If we analyse the results minutely, the reality is that the BJP has lost the majority on its own. Though the bye-polls were held for 4 Lok Sabha and 10 Assembly Constituencies in various States, the discussion would revolve around Kairana in Uttar Pradesh where the arithmetic of opposition unity is clearly visible. The voting pattern clearly suggests that in the constituency like Kairana in which BJP could garner more than 50 percent votes in 2014 with 73 percent voters turnout, only 45.7 percent votes could be retained with 54 percent turnout. As happened in Gorakhpur and Phulpur, BJP could not get the core voters to the polling booths; otherwise it could have been really a fight for fifty percent voteshare as the party has been claiming. Was this an over-confidence or lack of booth level management in bye-polls or perception that not enough is done on core poll-plank of Hindutva and core voters (read middle class) or combination of all? The ruling party will have to find realist answers to these questions.
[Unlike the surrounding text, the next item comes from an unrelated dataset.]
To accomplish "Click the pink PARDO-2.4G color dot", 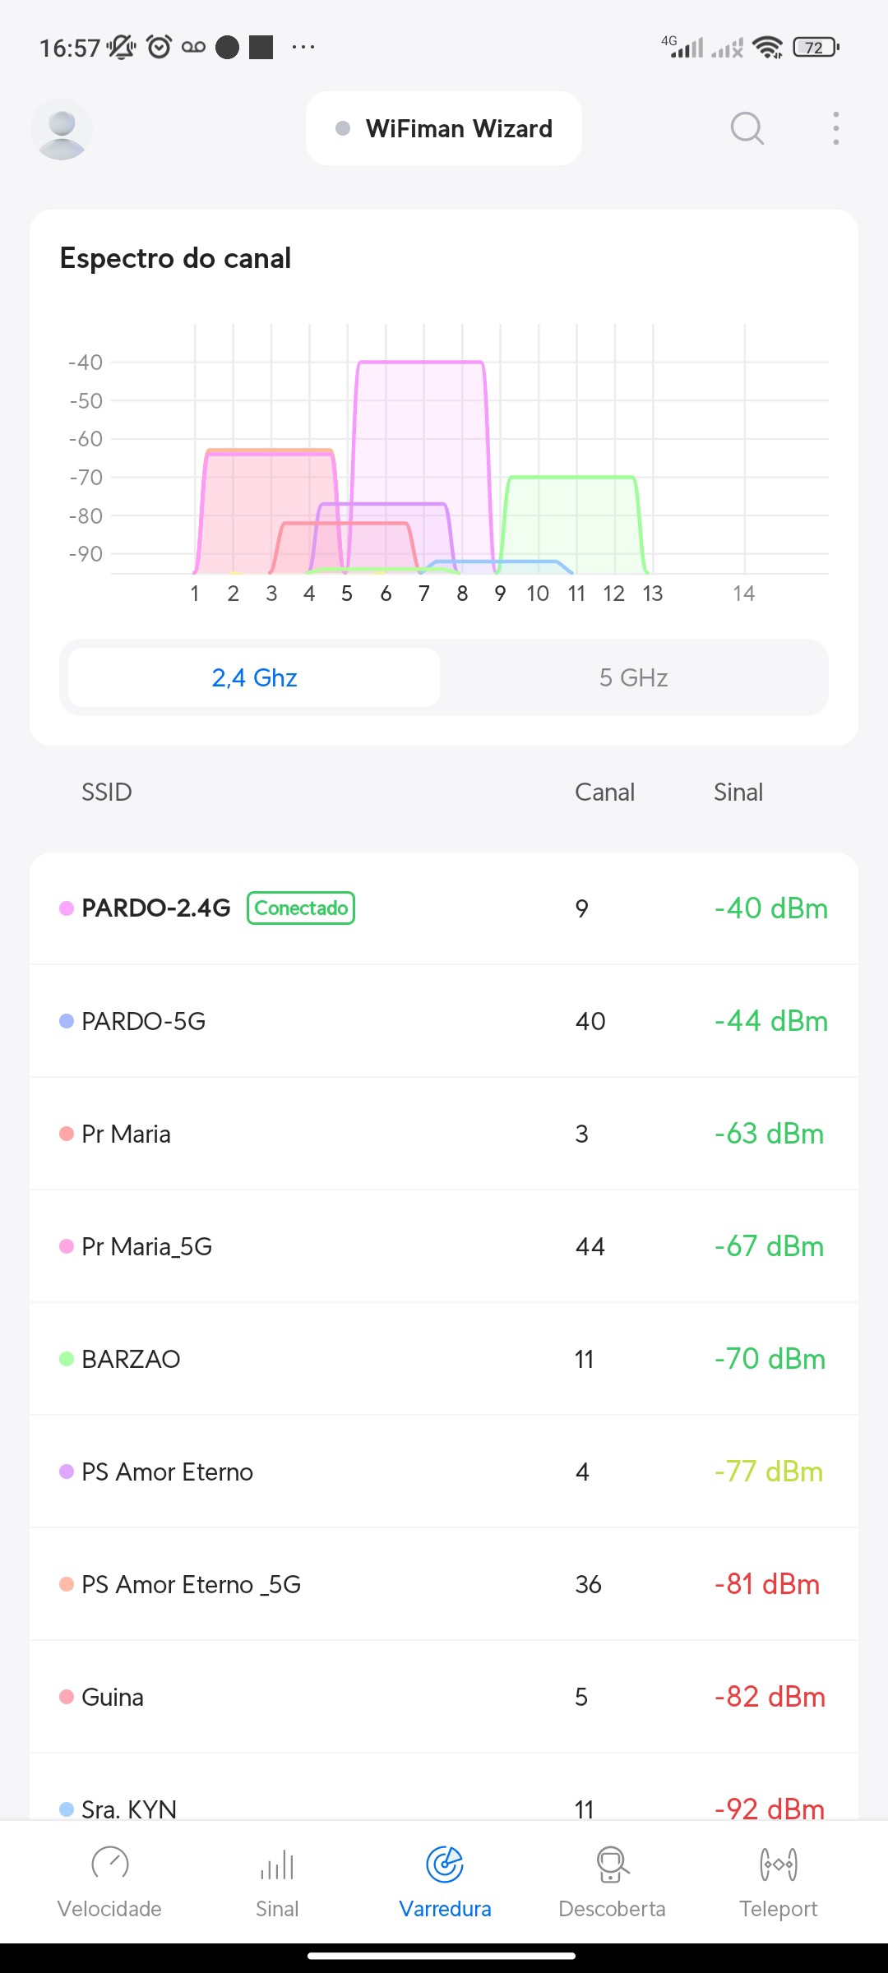I will click(x=67, y=908).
Though the trumpet of opposition unity has been played everywhere, the reality is besides Uttar Pradesh, no other State has real meaning to it. What it will create is the perception impact. All the Constituents of opposition unity, except the Telugu Desam Party (TDP) had fought against the BJP even in 2014; in 2019, they will generate the false impression of fighting together on anti-Modi/ anti-Hindutva agenda while actually fighting in each state/constituency independently. The NGOs, Naxal supports, religious oragnisations like the Church and Ulemas would come out openly in support of this anti-BJP tirade. What would be the BJP’s answer to this perception war fought in the 543 Constituencies with different combinations is the real point to ponder over.
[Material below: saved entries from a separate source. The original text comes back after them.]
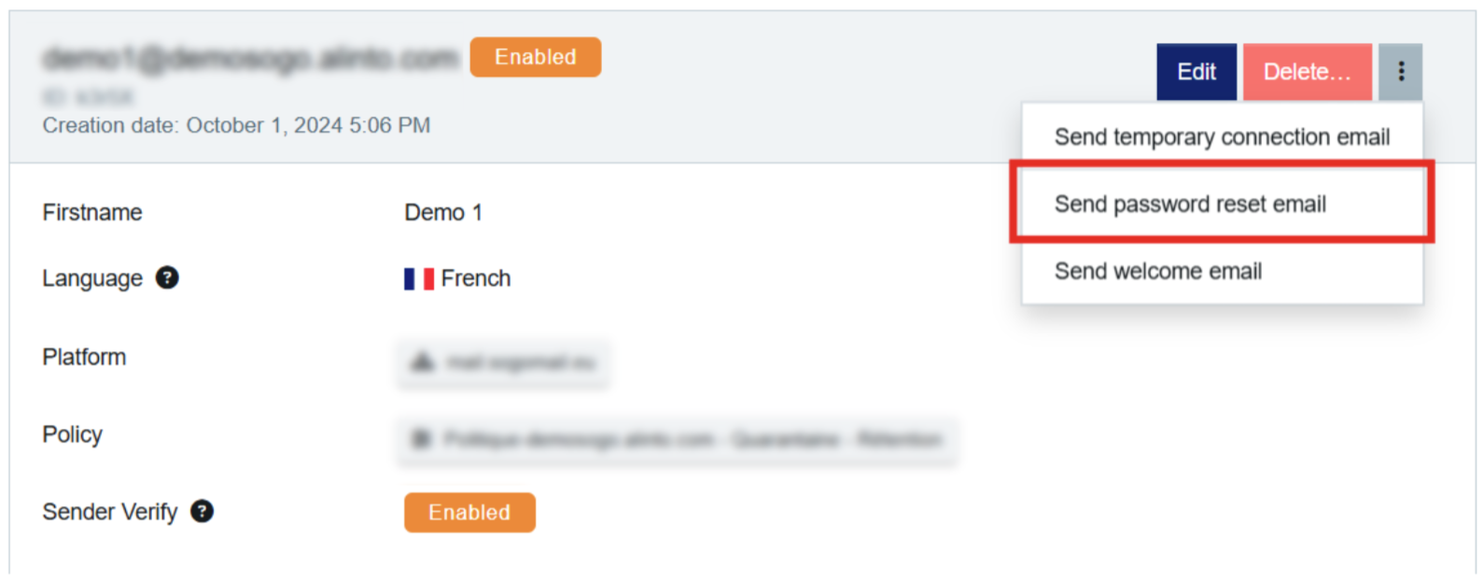Click the blurred account email heading
This screenshot has width=1484, height=581.
pos(250,58)
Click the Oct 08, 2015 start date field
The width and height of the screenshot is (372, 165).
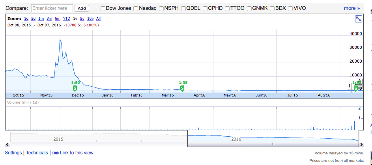pos(19,25)
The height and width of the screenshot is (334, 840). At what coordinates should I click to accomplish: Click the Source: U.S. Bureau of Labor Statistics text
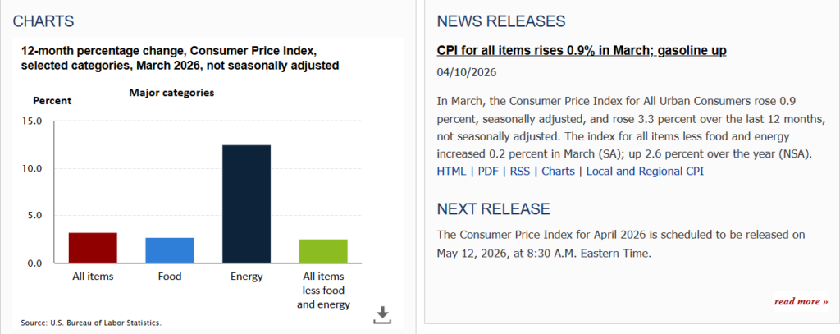pyautogui.click(x=91, y=323)
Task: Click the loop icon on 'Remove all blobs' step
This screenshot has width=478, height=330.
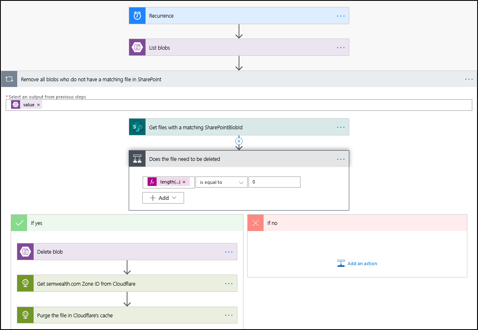Action: point(9,79)
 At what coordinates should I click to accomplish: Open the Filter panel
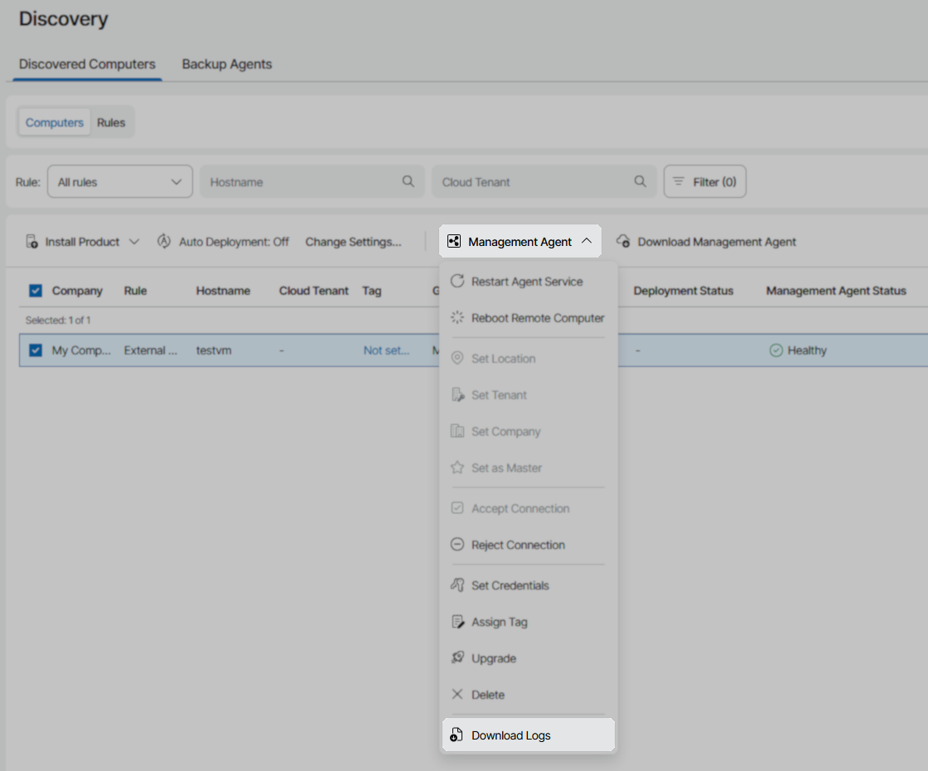[704, 181]

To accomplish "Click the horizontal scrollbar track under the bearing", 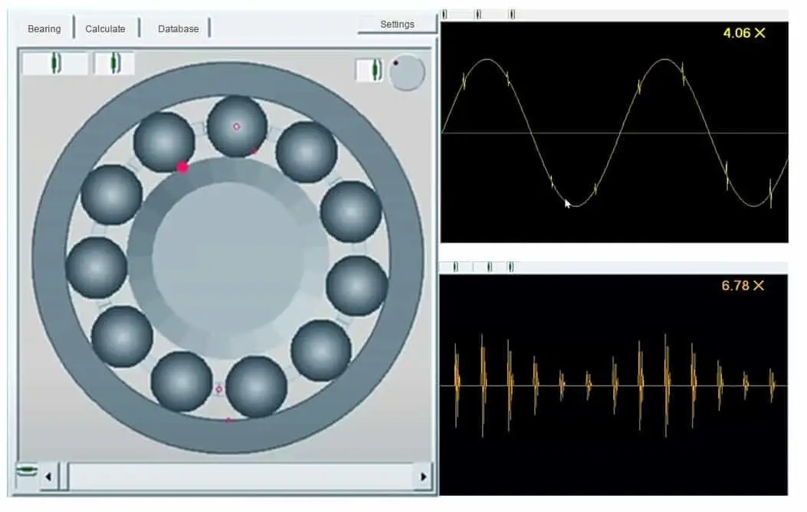I will click(x=238, y=477).
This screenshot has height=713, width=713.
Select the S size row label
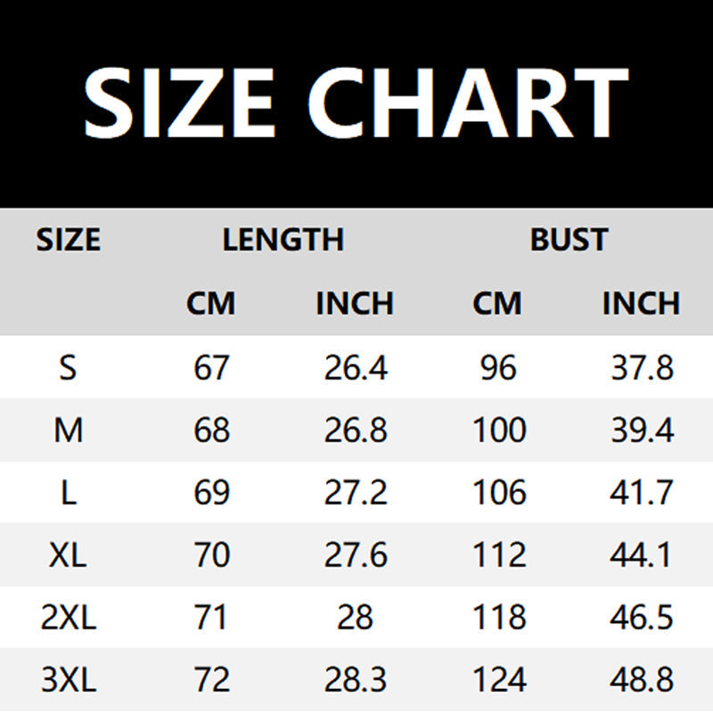tap(69, 367)
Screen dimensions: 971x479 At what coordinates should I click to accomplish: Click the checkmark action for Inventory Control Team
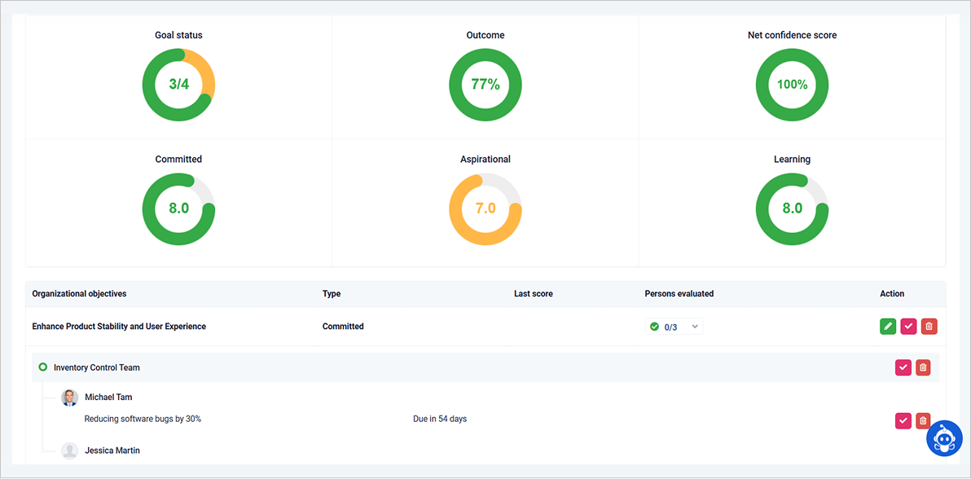tap(903, 367)
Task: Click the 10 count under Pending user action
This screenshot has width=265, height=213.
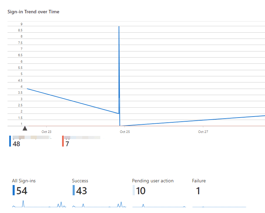Action: click(x=141, y=191)
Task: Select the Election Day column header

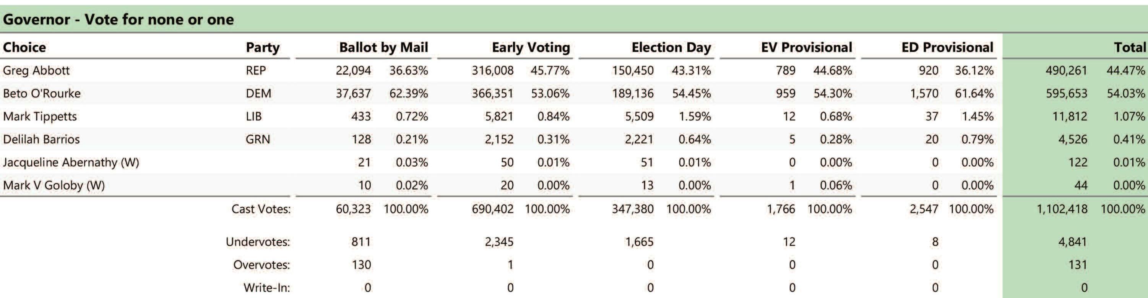Action: (671, 47)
This election has again proved the Congress will be a B team or C team of regional parties like the Samajwadi Party (SP) and the Bahujan Samaj Party (BSP) in Uttar Pradesh or the RJD in Bihar. What will be the nature of this alliance and to what extent it would lead to uncertainty and instability at the national level, will certainly be the issue voters should consider.
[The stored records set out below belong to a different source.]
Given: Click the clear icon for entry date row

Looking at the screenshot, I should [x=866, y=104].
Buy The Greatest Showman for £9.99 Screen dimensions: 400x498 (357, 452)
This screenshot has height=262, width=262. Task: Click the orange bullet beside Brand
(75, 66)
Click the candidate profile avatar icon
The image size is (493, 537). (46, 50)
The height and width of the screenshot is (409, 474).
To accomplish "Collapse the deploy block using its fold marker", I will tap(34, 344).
As Pandit Deendayal Ji while analysing the loss of Bharatiya Jan Sangh (BJS) in the Jaunpur bye-election in 1963, in which Pandit ji himself was a candidate, felt that the palpable lies spread by the Congress candidate such as BJS was responsible for the Chinese aggression on Bharat in 1962, certainly created an impact in the Constituency. Similar perceptions are being built by the Breaking-India forces through social media. How do the political parties handle this perception war and what is the response of electorates to this will decide the outcome of 2019 General Elections.